Junior’s yawning now. Come on, this is The Flaming Lips getting back to what they do best – breaking all the dials on the decibel meter and tripping out with love for everyone in the room. And that synth whistle moves sweetly through the changes. Come on. “I like the way he keeps in time with the music,” concedes Junior. “How do they remember the words?” Well, I’m not sure Wayne Coyne picks from a very large cache.
Junior 2 gives it the thumbs up. ‘Peace Sword’ is a bright spot in a year when the Lips have layered on the doom, checking out the human psyche and not liking what they find in the brilliant The Terror and, um, pretending to split up on Twitter. It’s a far cry from larking about in a giant beach ball. Actually, it’s not that far, is it?
I keep singing Paul McCartney’s ‘Let Me Roll It’ to this.
Anyway, the panel’s getting restless. Time for some pop.
TIME TO TACKLE 1986 AT LAST and we start with Moz, j’en ai mar and litigious chums. But first, a final word on The Beatles. Enjoyed this little exchange in the Past Masters sleevenotes, Brian Matthew interviewing the chaps in 1964 on the release of Beatles For Sale:
BM: I’ve heard it said that a lot of these would make good singles. Do you think there’s any likelihood at all of them being released?

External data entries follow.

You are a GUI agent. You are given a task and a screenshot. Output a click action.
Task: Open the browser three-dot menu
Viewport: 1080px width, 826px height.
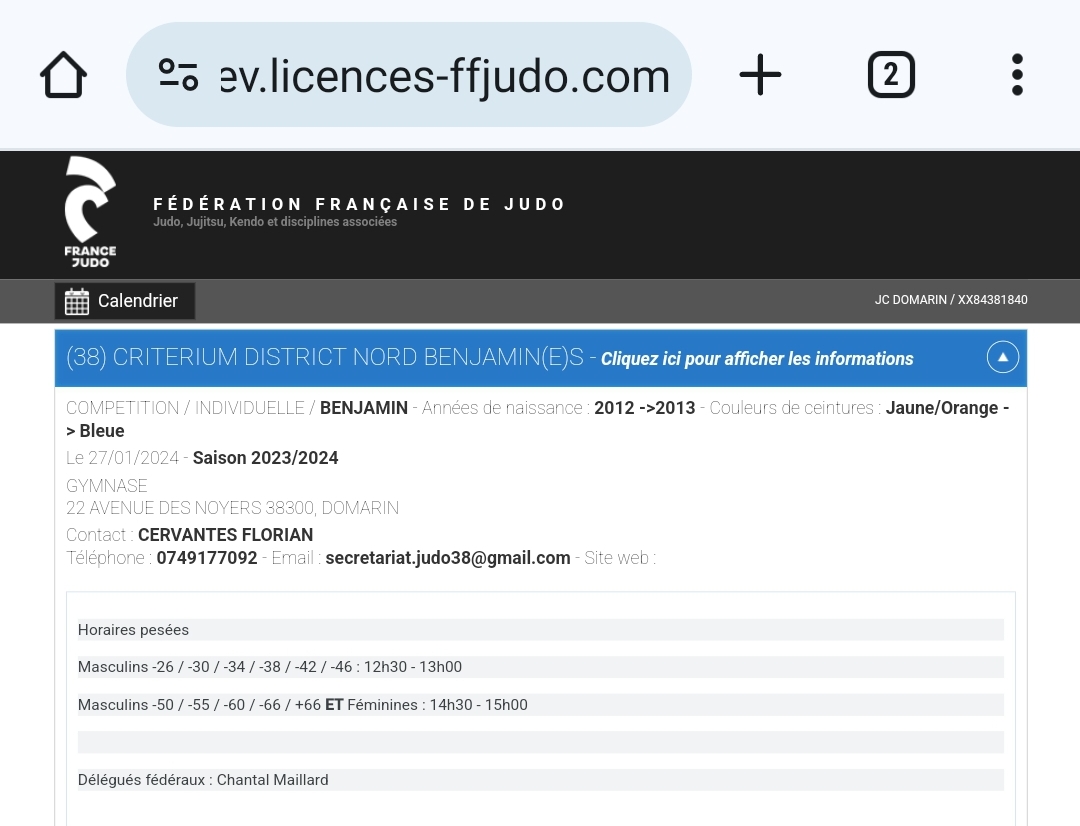click(x=1017, y=75)
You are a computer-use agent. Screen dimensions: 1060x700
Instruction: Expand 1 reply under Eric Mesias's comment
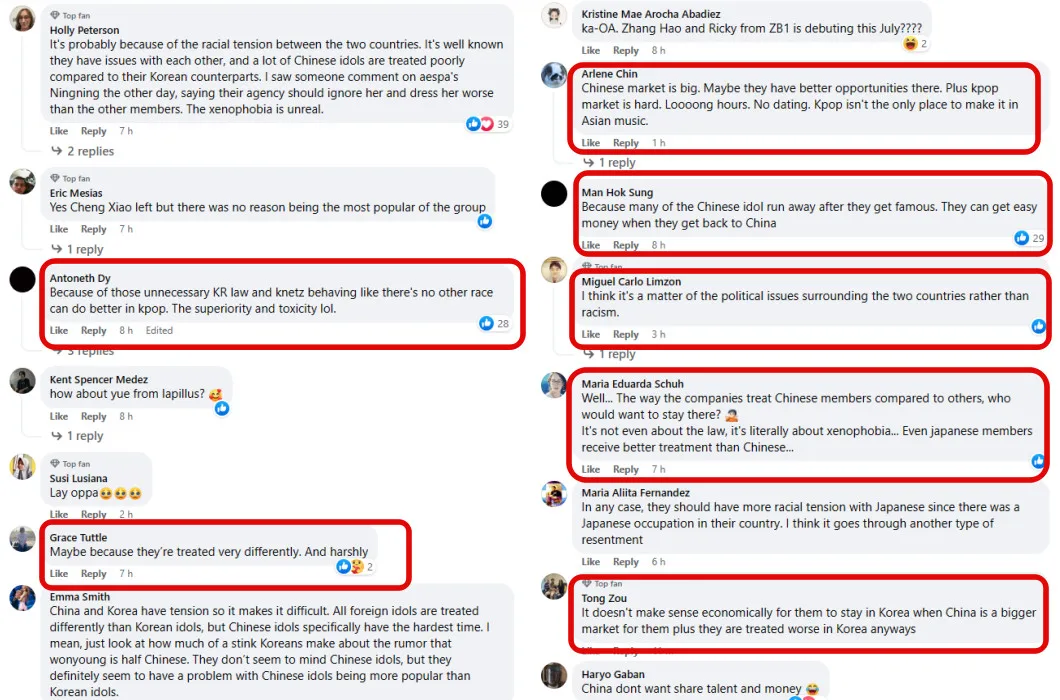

John: You can’t release singles off an LP after the LP’s been out.
BM: A Lot of people do.
Paul: Well, in America they do…
John: Well, they’re different over there, aren’t they?
Paul: In America they do that, but it’s a bit of a drag.
The Beatles were, of course, er, past masters at dishing out the quality singles without recourse (on the whole) to plundering their albums, but it’s become a rare practice. In this sense, The Smiths were one of their last natural heirs, hurling out singles and albums at breakneck speed without repetition – until the record company squeezed everything they could out of Strangeways, Here We Come. ‘Paint A Vulgar Picture’, indeed.
’Panic’ was one of those bonuses. Christ, it was released one month after The Queen Is Dead and doesn’t even appear on it. Throwaway downloads aside, I can’t imagine that happening now. Remind me if I’m forgetting something. Anyway, ‘Panic’ has a taste of will-this-do? about it, but it clangs and saunters amiably and is suitably apocalyptic, if on a provincial scale. Its signature line, “hang the DJ” smells a bit of sniffiness towards burgeoning club culture, but you can prefer to hear it as an early blood-on-the-carpet attack on Simes and DLT. Junior prefers to hear it as “gingerbread man, gingerbread man, gingerbread man”.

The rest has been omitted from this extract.